Reescala las coordenadas de las respuestas en los datos, empezando en su primera línea y terminando después de la línea que contiene "Open Safari compass", ambas incluidas. Reproduce solo esas líneas, completas y con todo su texto, y multiplica cada número de las respuestas por 2,45, redondeando a enteros con las mitades hacia arriba.

▶

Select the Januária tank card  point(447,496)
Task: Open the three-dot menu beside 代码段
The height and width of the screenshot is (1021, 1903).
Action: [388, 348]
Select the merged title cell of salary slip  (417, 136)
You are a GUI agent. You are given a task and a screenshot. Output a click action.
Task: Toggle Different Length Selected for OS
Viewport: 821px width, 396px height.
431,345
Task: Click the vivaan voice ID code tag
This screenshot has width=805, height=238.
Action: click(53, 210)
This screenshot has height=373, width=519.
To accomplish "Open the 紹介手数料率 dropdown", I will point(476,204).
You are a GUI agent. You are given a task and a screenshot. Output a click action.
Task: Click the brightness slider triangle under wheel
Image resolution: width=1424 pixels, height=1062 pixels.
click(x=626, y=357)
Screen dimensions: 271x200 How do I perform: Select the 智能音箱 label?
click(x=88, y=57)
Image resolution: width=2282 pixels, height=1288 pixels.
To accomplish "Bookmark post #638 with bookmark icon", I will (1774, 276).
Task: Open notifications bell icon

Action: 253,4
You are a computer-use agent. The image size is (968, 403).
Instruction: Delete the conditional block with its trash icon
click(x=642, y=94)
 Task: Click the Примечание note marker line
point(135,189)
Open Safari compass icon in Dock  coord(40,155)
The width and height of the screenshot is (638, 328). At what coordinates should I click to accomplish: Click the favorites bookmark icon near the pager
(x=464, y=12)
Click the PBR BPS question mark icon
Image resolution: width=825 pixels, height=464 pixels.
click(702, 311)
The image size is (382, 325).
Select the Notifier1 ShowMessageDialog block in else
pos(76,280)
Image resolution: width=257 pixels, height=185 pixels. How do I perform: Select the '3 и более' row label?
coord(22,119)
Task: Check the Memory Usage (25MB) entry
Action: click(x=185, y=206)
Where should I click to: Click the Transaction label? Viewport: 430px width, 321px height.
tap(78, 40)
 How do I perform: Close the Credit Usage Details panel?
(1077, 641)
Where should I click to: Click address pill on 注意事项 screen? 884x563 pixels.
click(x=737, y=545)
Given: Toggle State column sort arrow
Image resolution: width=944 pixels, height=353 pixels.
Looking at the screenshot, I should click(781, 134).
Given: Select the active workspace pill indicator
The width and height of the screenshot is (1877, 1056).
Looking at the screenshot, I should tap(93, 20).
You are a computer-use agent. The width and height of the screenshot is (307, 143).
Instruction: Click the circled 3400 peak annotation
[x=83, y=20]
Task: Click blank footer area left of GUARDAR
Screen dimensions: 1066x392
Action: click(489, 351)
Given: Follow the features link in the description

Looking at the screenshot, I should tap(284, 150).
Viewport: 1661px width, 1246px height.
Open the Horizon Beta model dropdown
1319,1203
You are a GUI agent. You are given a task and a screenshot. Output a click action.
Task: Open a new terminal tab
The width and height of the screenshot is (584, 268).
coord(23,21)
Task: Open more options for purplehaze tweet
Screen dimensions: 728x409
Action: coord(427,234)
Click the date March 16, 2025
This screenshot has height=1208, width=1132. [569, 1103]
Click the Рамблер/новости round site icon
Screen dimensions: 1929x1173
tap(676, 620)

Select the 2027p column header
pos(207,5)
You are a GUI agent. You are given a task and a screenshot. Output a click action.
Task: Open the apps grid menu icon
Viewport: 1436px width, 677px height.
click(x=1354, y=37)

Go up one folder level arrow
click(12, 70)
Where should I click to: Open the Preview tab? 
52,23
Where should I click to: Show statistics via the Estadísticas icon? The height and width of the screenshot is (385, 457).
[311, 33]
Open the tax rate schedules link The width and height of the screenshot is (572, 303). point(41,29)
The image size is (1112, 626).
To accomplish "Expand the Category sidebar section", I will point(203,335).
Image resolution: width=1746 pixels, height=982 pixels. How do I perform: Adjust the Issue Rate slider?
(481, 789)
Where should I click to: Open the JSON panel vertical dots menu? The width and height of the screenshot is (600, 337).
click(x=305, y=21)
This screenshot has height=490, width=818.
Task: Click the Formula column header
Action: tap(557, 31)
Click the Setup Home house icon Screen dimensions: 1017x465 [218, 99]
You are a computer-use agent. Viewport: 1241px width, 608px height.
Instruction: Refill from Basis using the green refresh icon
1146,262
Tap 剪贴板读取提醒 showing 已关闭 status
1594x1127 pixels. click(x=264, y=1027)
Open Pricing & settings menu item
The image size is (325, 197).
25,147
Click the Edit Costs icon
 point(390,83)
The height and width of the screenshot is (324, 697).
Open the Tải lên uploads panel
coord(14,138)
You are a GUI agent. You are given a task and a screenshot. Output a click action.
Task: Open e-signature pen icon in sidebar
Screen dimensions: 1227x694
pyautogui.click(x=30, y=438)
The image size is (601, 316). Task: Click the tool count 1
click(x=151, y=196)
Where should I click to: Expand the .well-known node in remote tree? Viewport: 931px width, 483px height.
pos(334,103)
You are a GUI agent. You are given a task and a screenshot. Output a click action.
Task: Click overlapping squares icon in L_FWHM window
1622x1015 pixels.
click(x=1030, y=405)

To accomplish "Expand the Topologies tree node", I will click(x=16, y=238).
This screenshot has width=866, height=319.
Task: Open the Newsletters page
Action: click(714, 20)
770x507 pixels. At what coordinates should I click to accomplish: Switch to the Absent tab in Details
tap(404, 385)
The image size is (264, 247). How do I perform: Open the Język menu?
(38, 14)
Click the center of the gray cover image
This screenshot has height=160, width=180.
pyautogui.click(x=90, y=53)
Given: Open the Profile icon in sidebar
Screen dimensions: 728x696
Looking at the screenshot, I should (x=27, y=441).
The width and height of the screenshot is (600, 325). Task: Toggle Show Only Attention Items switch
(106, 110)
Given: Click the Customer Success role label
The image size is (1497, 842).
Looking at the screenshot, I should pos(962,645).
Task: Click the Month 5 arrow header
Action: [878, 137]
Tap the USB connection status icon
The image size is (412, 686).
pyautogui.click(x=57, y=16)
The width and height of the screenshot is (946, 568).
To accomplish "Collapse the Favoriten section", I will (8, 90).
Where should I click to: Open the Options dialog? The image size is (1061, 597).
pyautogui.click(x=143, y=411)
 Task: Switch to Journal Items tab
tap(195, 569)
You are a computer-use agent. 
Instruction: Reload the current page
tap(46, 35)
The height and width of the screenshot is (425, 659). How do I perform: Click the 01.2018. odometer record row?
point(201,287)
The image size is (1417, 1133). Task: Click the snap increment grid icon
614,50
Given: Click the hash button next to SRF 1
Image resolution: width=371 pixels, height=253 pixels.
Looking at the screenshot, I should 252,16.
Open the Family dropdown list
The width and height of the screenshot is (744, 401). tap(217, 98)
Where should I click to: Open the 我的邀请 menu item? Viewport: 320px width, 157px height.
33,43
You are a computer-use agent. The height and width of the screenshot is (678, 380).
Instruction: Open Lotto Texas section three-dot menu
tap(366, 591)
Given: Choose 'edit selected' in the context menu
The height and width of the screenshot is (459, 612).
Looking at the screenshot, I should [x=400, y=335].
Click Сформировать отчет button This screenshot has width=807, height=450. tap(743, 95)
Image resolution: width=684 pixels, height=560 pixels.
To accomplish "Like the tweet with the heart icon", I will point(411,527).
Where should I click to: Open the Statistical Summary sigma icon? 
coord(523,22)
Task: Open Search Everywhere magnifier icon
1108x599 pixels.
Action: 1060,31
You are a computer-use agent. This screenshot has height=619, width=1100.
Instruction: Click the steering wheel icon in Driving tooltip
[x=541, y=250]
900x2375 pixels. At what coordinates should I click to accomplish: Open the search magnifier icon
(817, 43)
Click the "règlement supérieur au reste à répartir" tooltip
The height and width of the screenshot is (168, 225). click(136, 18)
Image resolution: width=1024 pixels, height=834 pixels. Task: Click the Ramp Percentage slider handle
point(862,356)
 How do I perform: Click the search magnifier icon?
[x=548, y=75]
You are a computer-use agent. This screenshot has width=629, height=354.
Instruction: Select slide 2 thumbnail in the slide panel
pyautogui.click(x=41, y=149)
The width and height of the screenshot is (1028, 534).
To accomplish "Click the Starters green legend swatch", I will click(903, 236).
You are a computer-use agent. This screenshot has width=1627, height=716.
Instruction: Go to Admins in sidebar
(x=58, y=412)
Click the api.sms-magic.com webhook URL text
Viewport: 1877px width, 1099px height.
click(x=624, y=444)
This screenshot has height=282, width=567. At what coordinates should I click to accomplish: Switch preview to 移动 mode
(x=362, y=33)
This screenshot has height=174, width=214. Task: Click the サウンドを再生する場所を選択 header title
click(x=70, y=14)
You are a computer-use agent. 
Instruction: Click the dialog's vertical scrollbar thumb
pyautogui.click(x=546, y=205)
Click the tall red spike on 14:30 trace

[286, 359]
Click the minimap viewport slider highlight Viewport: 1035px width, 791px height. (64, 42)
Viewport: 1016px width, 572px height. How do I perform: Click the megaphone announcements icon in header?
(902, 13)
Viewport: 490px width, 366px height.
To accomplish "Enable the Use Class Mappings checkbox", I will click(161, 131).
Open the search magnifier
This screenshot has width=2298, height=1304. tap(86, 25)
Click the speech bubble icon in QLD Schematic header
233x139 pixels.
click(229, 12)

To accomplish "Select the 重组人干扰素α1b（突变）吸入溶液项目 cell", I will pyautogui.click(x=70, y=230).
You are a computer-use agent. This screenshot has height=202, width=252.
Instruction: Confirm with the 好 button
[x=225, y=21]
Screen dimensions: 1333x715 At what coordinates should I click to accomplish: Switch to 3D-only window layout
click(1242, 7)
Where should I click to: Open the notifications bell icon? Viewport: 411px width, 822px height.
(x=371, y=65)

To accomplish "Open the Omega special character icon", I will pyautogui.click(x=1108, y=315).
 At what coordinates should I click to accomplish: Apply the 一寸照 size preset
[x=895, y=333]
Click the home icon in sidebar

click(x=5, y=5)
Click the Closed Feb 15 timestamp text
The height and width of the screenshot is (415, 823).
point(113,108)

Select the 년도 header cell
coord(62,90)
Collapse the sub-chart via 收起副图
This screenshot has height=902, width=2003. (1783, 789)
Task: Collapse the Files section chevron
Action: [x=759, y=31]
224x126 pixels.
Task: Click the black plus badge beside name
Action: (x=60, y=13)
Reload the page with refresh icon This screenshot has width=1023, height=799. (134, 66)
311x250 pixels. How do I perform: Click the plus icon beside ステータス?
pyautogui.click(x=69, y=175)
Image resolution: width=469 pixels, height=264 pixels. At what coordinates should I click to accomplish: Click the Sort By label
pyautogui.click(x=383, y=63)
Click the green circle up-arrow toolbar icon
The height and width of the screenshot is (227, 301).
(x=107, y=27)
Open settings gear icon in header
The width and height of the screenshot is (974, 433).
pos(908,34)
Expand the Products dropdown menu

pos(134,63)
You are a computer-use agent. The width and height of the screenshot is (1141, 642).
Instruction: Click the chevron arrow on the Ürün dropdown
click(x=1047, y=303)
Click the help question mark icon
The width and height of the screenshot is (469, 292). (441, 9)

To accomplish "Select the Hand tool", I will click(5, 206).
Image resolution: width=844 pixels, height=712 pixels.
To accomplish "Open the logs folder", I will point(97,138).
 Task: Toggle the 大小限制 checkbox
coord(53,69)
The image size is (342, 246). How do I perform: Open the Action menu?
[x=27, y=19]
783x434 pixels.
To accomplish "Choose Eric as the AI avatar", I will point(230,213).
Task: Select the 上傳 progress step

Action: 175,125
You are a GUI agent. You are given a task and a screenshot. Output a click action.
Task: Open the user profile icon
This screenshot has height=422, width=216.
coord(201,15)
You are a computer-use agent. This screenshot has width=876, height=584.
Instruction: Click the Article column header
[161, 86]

◀

Solución del problema:
Select the Januária tank card  point(1095,1215)
Task: Open the three-dot menu beside 代码段
The height and width of the screenshot is (1021, 1903).
Action: [951, 853]
Select the merged title cell of salary slip  (1022, 333)
You are a GUI agent. You are given a task and a screenshot. Output a click action.
Task: Toggle Different Length Selected for OS
Viewport: 821px width, 396px height.
1056,845
Task: Click the vivaan voice ID code tag
This screenshot has width=805, height=238.
Action: click(130, 515)
This screenshot has height=373, width=519.
To accomplish "Open the 紹介手数料率 dropdown", I will point(1166,500).
You are a GUI agent. You are given a task and a screenshot. Output a click action.
Task: Click the brightness slider triangle under wheel
Image resolution: width=1424 pixels, height=1062 pixels.
click(x=1534, y=875)
Screen dimensions: 271x200 How do I perform: Select the 智能音箱 label?
click(x=216, y=140)
Image resolution: width=2282 pixels, height=1288 pixels.
To accomplish "Bookmark post #638 with bookmark icon", I will (4346, 676).
Task: Open notifications bell icon

Action: 620,10
You are a computer-use agent. The image size is (968, 403).
Instruction: Delete the conditional block with its trash icon
click(x=1573, y=230)
 Task: Click the Примечание note marker line
point(331,463)
Open Safari compass icon in Dock  coord(98,380)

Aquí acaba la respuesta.